For the last four decades, Gaddafi has based the stability of his rule on a careful balancing act among more than 100 tribes and clans, especially the 30 influential among them, that pride themselves on playing an important role in freeing Libya from colonialism.
Gaddafi has used bribes when possible, blackmail and scare tactics when necessary, to insure the tribes’ loyalty to the regime, or at least its neutrality.
However, over the last few days, one after the other, Libyan tribes have declared their opposition to the Gaddafi regime and vowed their support and allegiance to the revolution of February 17.
Gaddafi has also lost his diplomatic core as the country’s overseas diplomats have been quitting their jobs in protest against the violence while others have expressed outright support of the revolution.
In reality, the Libyan regime no longer has diplomatic relations with the outside world, which for all practical purposes has severed all relations with his regime.
Much of the world considers Gaddafi’s regime outlawed.
Last but not the least, the Gaddafi security regime has been losing support among its armed forces as fighter jet pilots, sailors and entire military bases disobey orders and take a stand in favour of the revolution.
Gaddafi has admitted that his police force has deserted and gone home refusing to use arms against the protesters. As a result, entire cities have been liberated from the grip of the regime.
Watching Benghazi, the largest city in the east, as well as other cities, celebrate their newly gained freedom illustrates the degree to which the Libyan regime has lost influence in the country.

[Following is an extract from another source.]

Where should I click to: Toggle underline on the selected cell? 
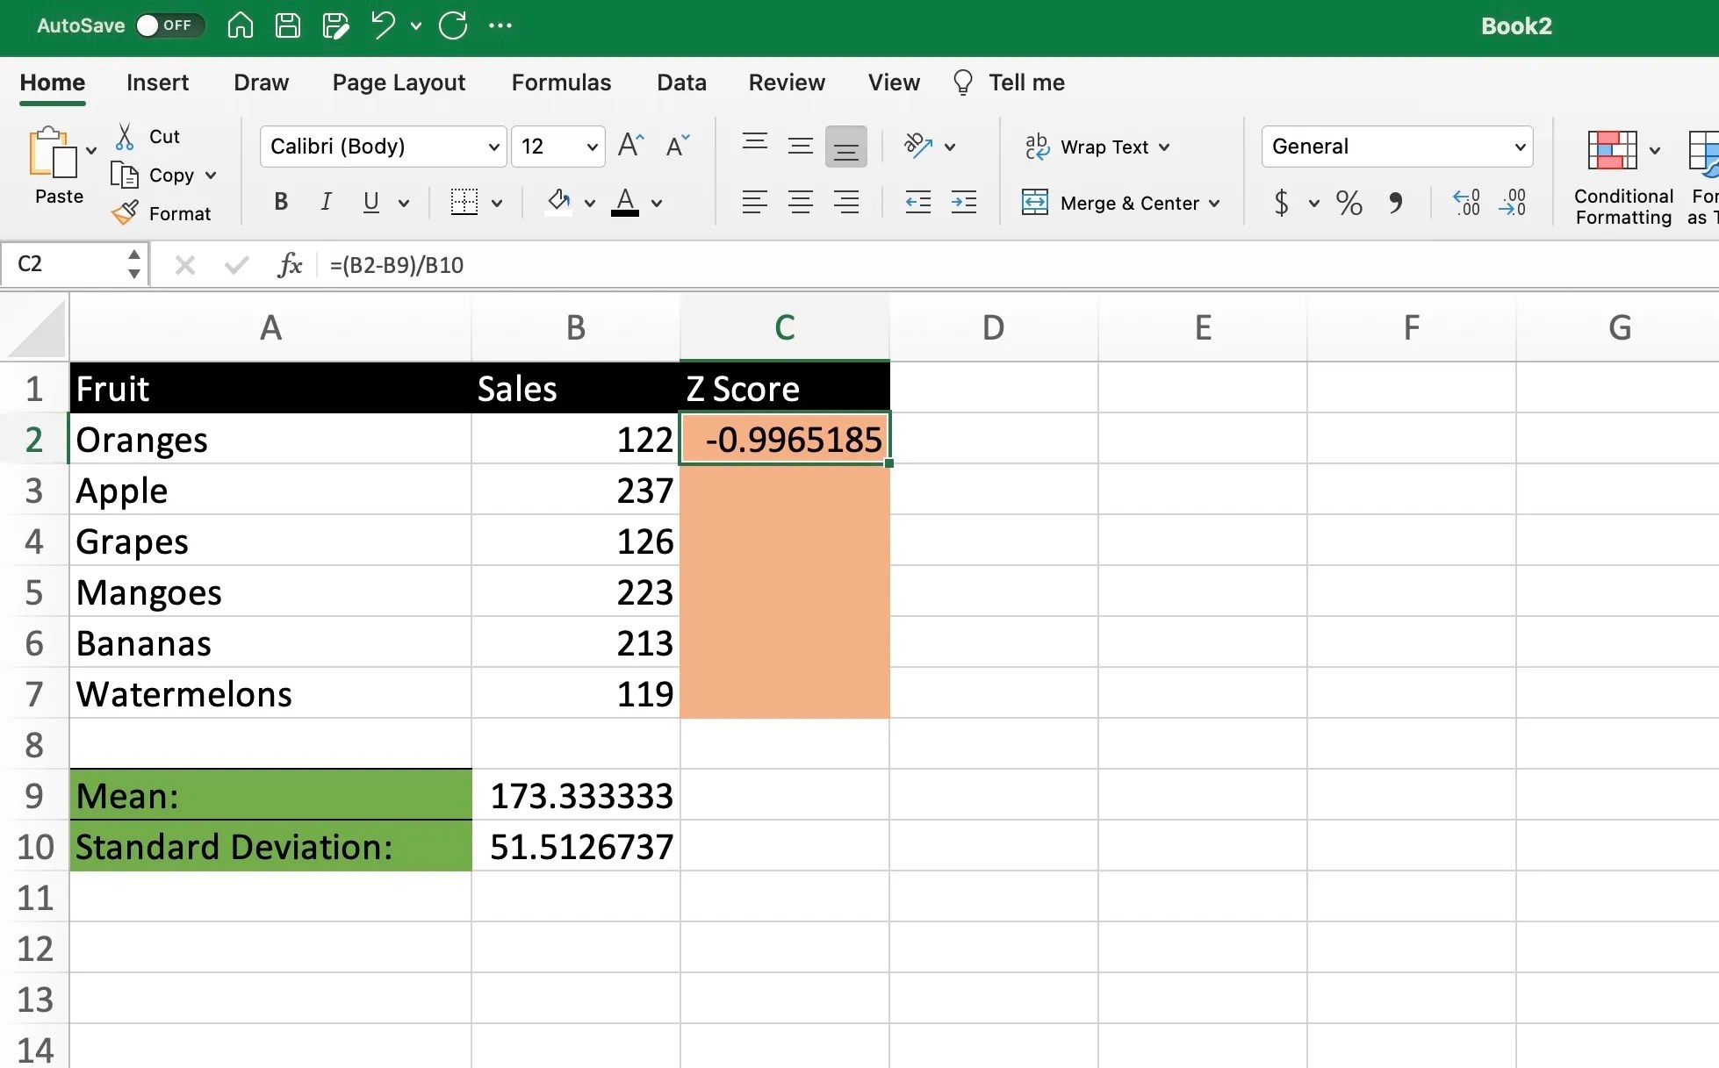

The capital, Tripoli, might still prove to be the most dangerous. An escalation in the capital where Gaddafi’s sons have concentrated their militias might lead to more bloodshed.
As Gaddafi ‘loses it’, diving deeper in isolation and finding no way out, he is more than capable of ordering the worst crimes.
Unless he loses the loyalty of these militias, or they are deterred from carrying his orders, the last hours and days could prove to be violent.
Having said that, like the Tunisian and Egyptian military before them, the Libyan military and militias could still prove to be more conscientious than their dictators.